A glimpse of the next generation of AlphaFold https://deepmind.google/discover/blog/a-glimpse-of-the-next-generation-of-alphafold/

Performance and structural coverage of the latest, in-development AlphaFold model https://storage.googleapis.com/deepmind-media/DeepMind.com/Blog/a-glimpse-of-the-next-generation-of-alphafold/alphafold_latest_oct2023.pdf

Unfortunately, neither the RoseTTAFold All-Atom preprint nor the DeepMind whitepaper contained any details on the methodology. In addition, at the time I’m writing this, neither group has released the code for their methods. Hopefully, papers with details on the methods will appear soon, along with public code releases. It’s safe to assume that others, such as the OpenFold consortium, who tend to be more forthcoming with their code and methods, are probably working on similar ideas.

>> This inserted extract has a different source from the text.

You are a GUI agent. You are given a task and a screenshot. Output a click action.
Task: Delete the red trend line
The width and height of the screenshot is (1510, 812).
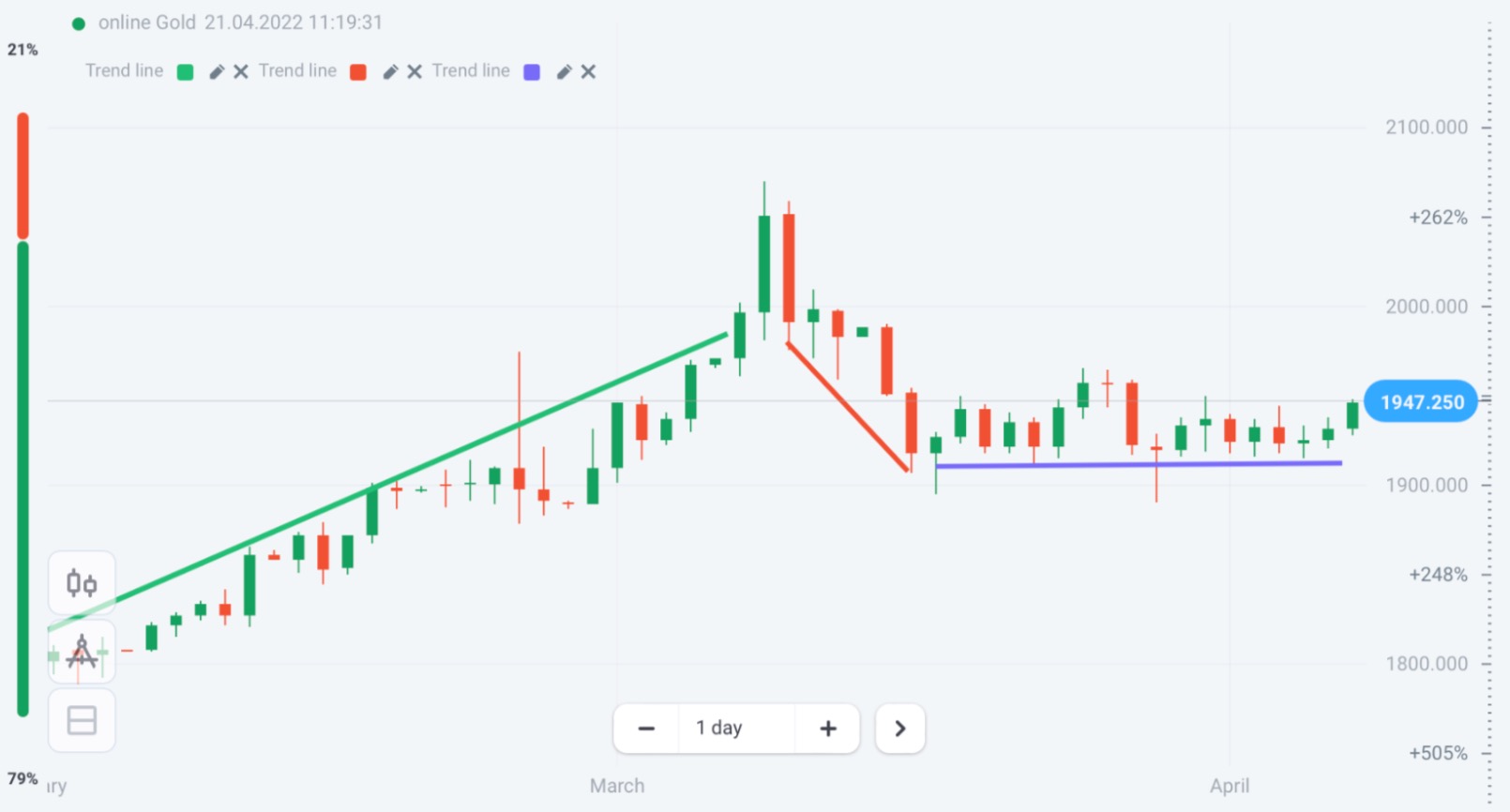415,72
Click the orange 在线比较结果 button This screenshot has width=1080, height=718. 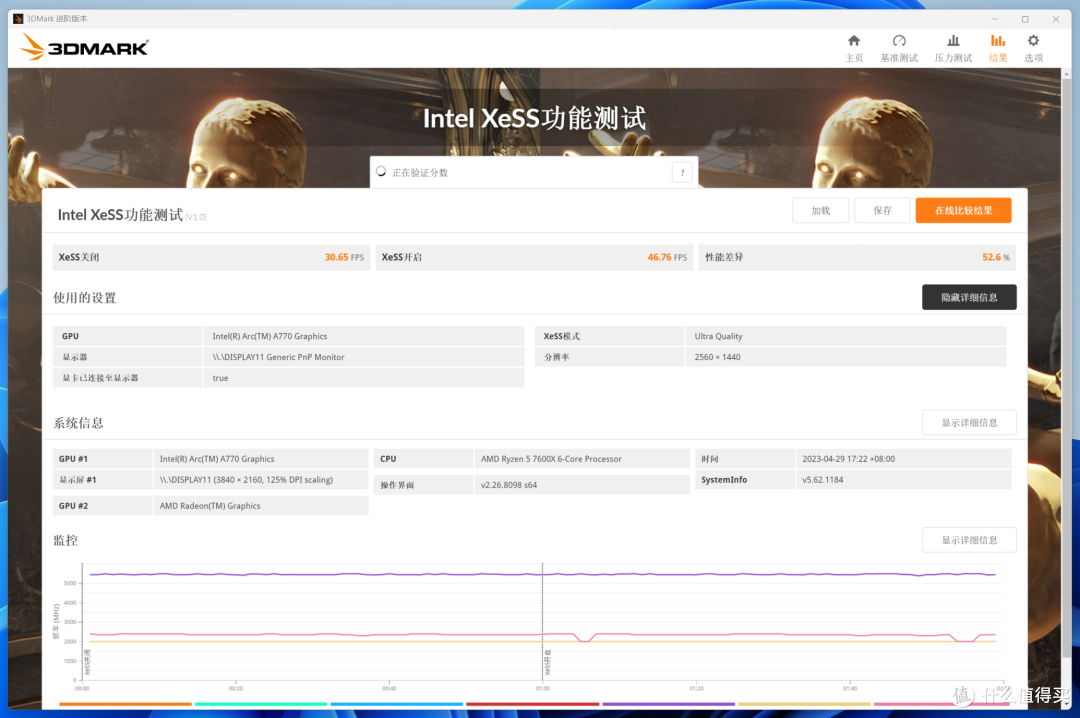(x=963, y=211)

Perspective: Like many other areas in AI, DL docking programs began with an initial period of exuberance. The community was excited, and everyone thought the next revolution was imminent. As people started using these methods, they discovered multiple issues that needed to be resolved. We’re not necessarily in the valley of despair, but this is definitely a “hey, wait a second” moment. I’m confident that, with time, these methods will improve. I wouldn’t be surprised to see DL docking methods incorporating ideas from more traditional, physics-inspired approaches. Hopefully, newly developed, unbiased training and test sets and tools like PoseBusters will enable a more rigorous evaluation of docking and scoring methods. With the co-folding approaches in RosettaFold All-Atom and AlphaFold, we’ll have to wait hope for the code to be released so that the community can evaluate the practical utility of these methods.

Can We Use AlpaFold2 Structures for Ligand Discovery and Design?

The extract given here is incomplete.